Handelsbanken Wealth & Asset Management’s report, Gender and generation: unravelling the wealth gap highlights how the gender divide in financial literacy and confidence in investment markets and products is impairing women’s ability to build wealth, while also exploring how younger and older generations are experiencing the financial world differently.

The research reveals that just 18% of adult women feel they received a good education on managing money in school compared to around a quarter (24%) of men. This contrast is starker amongst the younger generations, with nearly half (46%) of men under the age of 30 believing they had received a good education, compared to just 28% of women within the same age bracket.

This may go some way to explaining why more women than men in every age bracket admit to having limited or no understanding of financial products such as investments, mortgages, pensions, and insurance.

Notably, over two thirds (69%) of women claimed to have little or no knowledge of investments compared to 43% of men, while over half (56%) of women admitted to the same for pensions, compared to 37% of men.

According to the study, women are more likely to have oversight of day-to-day household finances like groceries and bills (80% versus 69%), while men tend to take the lead on financial products such as credit cards (58% versus 52%), pensions (47% versus 31%) and investments (40% versus 19%).

When it comes to finance, the traditional stereotype of women managing household budgets while men take care of financial products and services is appearing to linger.

Men were also found to be much more comfortable taking a high-risk, high-reward approach to investing, with women proving far more risk-averse.

Nearly half (46%) of women stated they would feel uneasy or panicked about picking an investment with the potential for large gains but also the risk of large losses, with a third (34%) saying they would never pick a high-risk investment at all.
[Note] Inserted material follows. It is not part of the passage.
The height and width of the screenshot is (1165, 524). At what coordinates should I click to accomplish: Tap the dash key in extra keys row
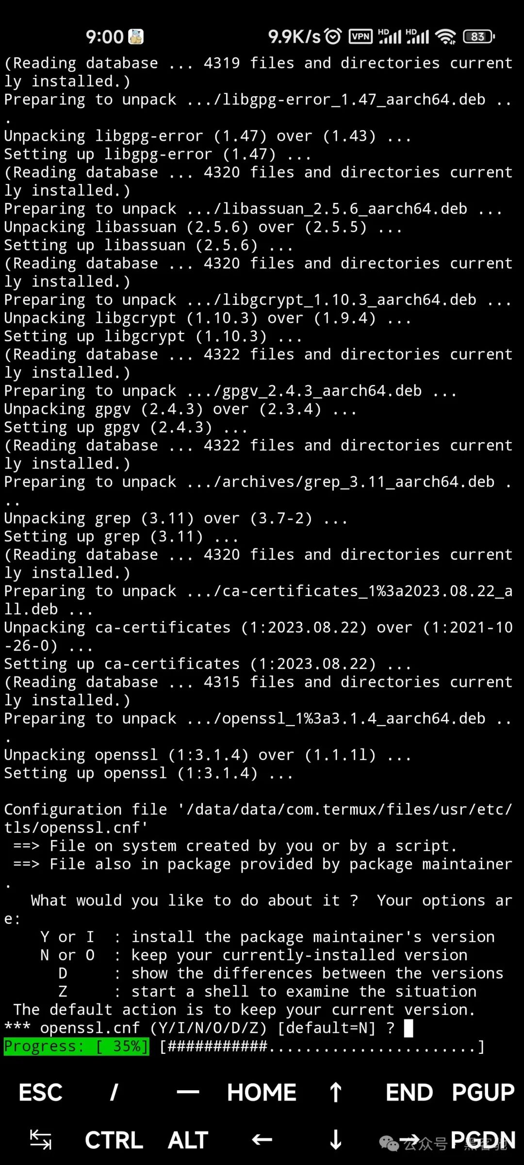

Meanwhile, only 10% of men admit to feeling very uncomfortable with the idea.

Tellingly, wealthier consumers were more likely to embrace higher risk investment options. Four fifths (82%) of people with assets of over £100,000 felt comfortable with a higher risk product in their search for higher returns, compared with 68% of those with assets under £100,000. 

The research also found that men are far more likely to feel confident offering financial advice to friends and family (41% versus 29%).
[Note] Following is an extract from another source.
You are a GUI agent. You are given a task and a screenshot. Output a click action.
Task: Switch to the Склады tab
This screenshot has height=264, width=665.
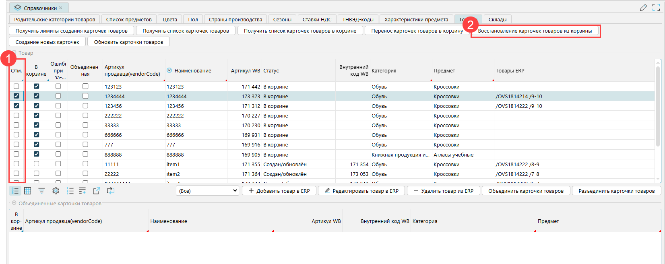pos(497,19)
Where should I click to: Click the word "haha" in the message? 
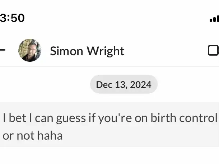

Given their lack of financial confidence, it comes as no surprise that women feel more comfortable discussing their finances with other women – potentially feeling less judged or belittled.

The research showed that on average, over two-thirds (69%) of women would prefer to speak to a female financial adviser, although this does flatten with affluence – 71% of women with less than £100,000 in financial assets would prefer a woman, compared to 54% of those with over £100,000.

PK Patel, head of wealth management at Handelsbanken Wealth & Asset Management, said: “Another year, another International Women’s Day – and yet more evidence highlighting the ongoing disparity between men’s and women’s finances across the country.

“The gender wealth gap created by historical and systematic factors will take many years to close out, particularly as young women still feel that they have not received a proper financial education. Building financial literacy and confidence among women of every age is key to turning the tide and reaching an equal level of wealth generation.” 

“As wealth advisers, our goal is to address this disparity by empowering women to feel confident and secure in building a stable financial future best suited to their needs, be that through checking our own biases and behaviours as trusted advisers, holding women-centred events, or directing customers to the best available learning resources.”